Vendo o mundo em seus umbigos, eles se esquecem que o isolamento é a única medida preventiva para evitar o contágio do coronavírus, e apenas se permite o trabalho em funções essenciais, como para vender produtos alimentícios e de limpeza, e a saída para abastecer a casa com esses ítens.
A situação atual é gravíssima e imprevisível, e eu, do contrário de Bolsonaro, saio para comprar coisas com um certo clima de apreensão.
O vírus não seleciona caráter, ele não fica matando só cartunistas educadores, cantores country, veteranos do jazz ou esportistas obscuros.
Fala-se que a violência contra a mulher se agrava na quarentena. Houve caso de feminicídio na Itália. A diferença é que, na fuga, o feminicida tem, entre tantos riscos ocultos (como o infarto fulminante e os acidentes de carro), a ameaça de morrer contaminado pelo coronavírus.
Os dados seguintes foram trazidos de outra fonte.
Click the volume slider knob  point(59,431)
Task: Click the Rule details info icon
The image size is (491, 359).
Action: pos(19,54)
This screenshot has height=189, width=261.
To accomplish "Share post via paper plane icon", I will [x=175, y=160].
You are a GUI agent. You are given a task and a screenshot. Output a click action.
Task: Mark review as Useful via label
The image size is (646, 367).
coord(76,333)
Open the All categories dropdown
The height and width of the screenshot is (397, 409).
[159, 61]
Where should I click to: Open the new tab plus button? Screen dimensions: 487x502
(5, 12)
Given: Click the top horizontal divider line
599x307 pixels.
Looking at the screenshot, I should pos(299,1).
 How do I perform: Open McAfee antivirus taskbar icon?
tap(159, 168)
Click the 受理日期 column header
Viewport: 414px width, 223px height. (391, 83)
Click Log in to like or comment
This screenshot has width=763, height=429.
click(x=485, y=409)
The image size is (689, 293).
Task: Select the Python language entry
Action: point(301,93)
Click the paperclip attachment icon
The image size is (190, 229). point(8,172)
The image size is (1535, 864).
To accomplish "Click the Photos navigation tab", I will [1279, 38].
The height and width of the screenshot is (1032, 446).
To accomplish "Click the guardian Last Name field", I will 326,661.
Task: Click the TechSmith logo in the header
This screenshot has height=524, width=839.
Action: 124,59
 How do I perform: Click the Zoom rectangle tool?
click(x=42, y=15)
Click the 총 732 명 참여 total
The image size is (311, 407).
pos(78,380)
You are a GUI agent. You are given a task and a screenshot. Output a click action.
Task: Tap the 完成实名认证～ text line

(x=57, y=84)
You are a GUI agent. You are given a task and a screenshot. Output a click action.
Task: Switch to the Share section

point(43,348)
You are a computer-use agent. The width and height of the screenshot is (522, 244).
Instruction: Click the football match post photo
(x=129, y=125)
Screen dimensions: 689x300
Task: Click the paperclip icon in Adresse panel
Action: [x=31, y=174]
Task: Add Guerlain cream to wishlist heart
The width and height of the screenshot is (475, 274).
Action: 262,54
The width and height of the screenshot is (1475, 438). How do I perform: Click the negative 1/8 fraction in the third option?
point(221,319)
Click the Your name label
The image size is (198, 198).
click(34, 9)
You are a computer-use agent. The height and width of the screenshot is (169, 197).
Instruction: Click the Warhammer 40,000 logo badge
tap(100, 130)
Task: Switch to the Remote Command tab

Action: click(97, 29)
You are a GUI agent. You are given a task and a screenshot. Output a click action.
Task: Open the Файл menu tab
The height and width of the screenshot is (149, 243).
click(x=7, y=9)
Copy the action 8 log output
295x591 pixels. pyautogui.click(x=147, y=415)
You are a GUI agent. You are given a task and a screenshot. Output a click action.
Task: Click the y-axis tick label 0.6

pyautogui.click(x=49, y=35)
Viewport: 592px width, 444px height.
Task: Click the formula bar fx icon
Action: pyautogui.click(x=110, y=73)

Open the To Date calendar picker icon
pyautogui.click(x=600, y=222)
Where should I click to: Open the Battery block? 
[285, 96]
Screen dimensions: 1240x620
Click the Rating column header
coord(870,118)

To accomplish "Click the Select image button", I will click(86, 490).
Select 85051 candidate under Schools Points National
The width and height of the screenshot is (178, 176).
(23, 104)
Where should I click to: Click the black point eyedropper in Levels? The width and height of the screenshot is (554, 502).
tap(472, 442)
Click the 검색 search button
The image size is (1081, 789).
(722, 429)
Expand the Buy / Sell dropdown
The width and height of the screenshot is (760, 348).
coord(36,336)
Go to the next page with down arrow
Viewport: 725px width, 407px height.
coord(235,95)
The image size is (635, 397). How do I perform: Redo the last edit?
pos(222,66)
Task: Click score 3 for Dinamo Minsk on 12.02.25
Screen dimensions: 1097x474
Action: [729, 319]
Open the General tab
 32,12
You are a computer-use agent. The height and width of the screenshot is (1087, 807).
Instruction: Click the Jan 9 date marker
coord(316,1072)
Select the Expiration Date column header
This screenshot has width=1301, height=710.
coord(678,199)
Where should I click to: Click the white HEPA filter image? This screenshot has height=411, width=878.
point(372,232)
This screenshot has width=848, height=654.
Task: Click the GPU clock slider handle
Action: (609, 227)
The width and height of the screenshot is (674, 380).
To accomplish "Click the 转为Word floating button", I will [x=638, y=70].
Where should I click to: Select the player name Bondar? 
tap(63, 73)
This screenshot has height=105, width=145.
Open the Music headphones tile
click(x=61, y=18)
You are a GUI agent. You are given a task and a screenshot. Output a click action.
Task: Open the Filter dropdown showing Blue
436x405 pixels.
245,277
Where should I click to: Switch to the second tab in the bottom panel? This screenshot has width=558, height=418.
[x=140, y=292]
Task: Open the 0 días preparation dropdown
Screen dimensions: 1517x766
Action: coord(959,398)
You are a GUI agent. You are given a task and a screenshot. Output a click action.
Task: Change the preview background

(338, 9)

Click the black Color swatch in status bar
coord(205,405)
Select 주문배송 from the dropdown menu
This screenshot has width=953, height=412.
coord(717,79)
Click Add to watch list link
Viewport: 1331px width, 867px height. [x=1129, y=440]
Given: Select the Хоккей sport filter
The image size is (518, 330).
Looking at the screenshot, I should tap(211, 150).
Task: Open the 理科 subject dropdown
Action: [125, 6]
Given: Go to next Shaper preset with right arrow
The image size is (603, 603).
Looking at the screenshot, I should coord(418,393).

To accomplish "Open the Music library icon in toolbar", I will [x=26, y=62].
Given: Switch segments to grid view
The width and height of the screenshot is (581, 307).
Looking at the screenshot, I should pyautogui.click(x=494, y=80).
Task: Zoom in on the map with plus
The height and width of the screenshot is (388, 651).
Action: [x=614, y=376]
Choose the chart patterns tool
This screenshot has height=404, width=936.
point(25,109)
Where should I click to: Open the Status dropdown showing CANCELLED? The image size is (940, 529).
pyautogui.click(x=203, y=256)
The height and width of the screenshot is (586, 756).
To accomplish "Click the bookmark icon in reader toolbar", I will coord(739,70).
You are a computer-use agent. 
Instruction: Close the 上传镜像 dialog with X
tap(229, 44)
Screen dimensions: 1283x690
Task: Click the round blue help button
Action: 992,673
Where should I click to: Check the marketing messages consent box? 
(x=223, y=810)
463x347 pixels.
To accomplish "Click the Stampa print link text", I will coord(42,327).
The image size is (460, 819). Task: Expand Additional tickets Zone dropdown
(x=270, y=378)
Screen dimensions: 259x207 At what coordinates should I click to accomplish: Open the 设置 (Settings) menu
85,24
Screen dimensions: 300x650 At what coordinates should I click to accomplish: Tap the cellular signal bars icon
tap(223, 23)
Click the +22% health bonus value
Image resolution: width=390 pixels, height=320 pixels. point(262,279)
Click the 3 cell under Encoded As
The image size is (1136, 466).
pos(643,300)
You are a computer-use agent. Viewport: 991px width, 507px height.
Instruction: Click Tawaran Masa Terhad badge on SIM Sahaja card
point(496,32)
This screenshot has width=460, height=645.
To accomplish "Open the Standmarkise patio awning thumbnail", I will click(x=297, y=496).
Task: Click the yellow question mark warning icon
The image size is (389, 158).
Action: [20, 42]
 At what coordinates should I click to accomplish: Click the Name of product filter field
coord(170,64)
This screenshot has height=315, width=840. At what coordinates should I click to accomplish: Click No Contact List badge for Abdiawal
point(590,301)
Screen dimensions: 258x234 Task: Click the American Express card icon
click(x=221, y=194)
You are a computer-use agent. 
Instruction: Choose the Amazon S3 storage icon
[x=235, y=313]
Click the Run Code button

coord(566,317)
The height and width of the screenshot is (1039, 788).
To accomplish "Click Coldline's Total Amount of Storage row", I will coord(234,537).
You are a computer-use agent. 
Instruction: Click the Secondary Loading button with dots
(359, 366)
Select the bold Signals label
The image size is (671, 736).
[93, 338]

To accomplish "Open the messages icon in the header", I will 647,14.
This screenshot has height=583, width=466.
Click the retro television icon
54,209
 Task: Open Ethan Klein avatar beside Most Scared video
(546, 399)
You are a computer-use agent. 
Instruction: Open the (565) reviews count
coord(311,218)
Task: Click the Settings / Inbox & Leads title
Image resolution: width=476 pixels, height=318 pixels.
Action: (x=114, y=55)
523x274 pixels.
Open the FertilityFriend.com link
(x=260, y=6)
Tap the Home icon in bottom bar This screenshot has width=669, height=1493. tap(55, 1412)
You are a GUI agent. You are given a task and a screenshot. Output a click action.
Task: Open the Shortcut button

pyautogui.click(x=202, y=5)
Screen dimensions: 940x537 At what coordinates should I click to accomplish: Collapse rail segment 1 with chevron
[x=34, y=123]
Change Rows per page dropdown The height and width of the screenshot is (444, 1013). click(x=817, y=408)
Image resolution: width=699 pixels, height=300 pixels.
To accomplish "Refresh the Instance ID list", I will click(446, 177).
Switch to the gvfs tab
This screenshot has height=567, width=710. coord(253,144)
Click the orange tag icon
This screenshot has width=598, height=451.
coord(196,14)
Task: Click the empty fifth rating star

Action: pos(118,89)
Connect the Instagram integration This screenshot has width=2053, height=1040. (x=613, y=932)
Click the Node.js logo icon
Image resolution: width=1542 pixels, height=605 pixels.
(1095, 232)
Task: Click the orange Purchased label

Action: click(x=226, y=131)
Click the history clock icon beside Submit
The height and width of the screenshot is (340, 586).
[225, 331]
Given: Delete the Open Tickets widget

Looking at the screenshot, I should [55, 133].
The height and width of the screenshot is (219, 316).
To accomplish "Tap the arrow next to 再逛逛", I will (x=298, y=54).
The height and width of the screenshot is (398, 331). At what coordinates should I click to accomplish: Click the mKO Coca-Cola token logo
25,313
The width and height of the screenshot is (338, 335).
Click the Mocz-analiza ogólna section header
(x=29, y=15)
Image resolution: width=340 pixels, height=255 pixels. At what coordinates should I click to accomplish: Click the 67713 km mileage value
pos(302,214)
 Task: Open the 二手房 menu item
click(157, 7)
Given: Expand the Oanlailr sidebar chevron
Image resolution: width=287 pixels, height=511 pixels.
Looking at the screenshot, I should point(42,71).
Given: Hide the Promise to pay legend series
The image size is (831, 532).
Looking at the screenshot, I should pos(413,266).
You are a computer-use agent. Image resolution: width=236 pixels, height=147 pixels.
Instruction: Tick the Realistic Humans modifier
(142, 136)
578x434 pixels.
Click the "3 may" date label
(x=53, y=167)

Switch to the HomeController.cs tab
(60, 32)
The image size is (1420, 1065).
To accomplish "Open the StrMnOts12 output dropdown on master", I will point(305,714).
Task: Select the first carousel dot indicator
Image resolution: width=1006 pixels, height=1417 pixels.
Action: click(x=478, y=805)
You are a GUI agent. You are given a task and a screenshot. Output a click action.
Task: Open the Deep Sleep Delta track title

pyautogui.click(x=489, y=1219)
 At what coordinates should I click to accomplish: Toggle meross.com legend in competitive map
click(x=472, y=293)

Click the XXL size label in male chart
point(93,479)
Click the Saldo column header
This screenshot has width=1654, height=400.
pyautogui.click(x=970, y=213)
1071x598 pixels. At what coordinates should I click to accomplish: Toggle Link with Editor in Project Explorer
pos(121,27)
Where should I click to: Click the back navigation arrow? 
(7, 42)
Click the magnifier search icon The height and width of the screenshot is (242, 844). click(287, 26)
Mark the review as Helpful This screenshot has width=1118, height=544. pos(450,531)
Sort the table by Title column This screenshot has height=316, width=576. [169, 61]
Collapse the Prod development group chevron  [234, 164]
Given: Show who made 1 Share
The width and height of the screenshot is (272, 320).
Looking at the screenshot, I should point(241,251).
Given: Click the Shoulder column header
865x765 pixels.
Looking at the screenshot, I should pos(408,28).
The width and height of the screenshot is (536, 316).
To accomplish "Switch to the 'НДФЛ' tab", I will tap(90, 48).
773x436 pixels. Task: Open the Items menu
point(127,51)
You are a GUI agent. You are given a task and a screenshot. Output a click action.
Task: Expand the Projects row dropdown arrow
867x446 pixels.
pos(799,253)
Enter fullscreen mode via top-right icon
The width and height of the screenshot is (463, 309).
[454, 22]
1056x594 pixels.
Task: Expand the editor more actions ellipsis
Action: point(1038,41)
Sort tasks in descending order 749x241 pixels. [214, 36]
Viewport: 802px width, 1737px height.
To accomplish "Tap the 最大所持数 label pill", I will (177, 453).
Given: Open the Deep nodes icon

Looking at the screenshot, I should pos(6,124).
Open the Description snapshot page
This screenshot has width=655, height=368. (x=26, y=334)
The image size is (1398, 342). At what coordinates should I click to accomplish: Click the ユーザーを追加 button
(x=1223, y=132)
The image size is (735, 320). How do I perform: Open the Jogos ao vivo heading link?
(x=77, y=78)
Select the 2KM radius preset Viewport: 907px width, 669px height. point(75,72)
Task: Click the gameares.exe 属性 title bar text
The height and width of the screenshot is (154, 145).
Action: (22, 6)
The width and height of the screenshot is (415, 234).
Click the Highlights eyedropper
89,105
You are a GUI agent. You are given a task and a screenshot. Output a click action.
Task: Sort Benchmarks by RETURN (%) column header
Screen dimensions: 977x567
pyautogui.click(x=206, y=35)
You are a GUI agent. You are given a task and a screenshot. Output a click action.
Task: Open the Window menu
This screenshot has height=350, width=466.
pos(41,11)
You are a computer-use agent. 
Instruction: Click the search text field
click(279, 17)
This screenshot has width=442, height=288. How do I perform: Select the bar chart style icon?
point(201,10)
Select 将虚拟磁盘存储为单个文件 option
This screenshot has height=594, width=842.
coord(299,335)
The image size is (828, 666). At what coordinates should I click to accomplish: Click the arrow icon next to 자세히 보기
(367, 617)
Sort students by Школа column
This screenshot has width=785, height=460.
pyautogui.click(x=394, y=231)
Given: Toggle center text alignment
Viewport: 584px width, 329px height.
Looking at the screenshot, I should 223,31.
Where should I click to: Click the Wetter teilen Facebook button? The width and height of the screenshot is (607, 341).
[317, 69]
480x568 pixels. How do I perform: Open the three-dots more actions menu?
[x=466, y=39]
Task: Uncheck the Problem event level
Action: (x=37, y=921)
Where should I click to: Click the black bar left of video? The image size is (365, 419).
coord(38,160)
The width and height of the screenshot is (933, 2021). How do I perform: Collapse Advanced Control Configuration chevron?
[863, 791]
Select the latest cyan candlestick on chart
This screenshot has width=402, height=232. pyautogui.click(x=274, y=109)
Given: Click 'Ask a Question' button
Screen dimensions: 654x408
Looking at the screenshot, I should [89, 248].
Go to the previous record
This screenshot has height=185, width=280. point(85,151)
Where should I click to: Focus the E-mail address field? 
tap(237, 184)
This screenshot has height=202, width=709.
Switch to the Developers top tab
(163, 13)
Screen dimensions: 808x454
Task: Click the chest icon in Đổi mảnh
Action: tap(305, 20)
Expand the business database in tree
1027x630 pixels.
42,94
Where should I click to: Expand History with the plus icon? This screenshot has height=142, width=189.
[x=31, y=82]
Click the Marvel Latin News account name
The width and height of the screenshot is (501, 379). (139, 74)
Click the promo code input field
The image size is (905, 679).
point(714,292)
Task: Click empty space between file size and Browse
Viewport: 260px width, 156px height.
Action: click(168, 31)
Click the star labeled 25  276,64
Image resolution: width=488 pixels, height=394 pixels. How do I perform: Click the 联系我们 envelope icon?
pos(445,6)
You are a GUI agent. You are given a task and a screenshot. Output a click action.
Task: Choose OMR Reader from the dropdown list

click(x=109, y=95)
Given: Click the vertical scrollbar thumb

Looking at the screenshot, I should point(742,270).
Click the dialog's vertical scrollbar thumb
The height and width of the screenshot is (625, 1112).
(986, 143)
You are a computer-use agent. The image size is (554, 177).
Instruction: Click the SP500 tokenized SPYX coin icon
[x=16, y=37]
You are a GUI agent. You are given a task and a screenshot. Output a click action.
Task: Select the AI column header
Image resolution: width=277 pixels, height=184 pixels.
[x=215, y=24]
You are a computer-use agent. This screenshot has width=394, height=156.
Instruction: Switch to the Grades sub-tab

Aliás, são os imprudentes, dos quais se enquadram os bolsomínions, que estão mais sujeitos a morrerem de Covid-19.
Isso é óbvio: quem se descuida, contrai a doença, porque se expõe ao risco.
E é justamente essa realidade que fez decair o governo Bolsonaro decair, depois dos Quenuncas passarem pano nos erros graves do hoje decorativo presidente.
Bolsonaro está isolado, e está perdendo aliados um a um, enquanto os seguidores mais radicais se veem ameaçados pelo naufrágio político de seu "mito", por quem se mantém solidários (e solitários).
Afinal, dizem informações de bastidores que uma junta militar já está governando no lugar de Bolsonaro.
E aí o sonho dos sociopatas que, antes, defendiam a Rádio Cidade "roqueira", a gíria "balada" (© Jovem Pan), as mulheres siliconadas e os ônibus padronizados e, recentemente, elegeram Bolsonaro, agora se veem num pesadelo de defender um tipo de Brasil que só eles acreditam existir.
E é um Brasil que há muito tempo não existe mais, um Brasil retrógrado que tentou resistir na marra pelas milícias digitais, mas que agora corre o risco de morrer contaminado pelo coronavírus.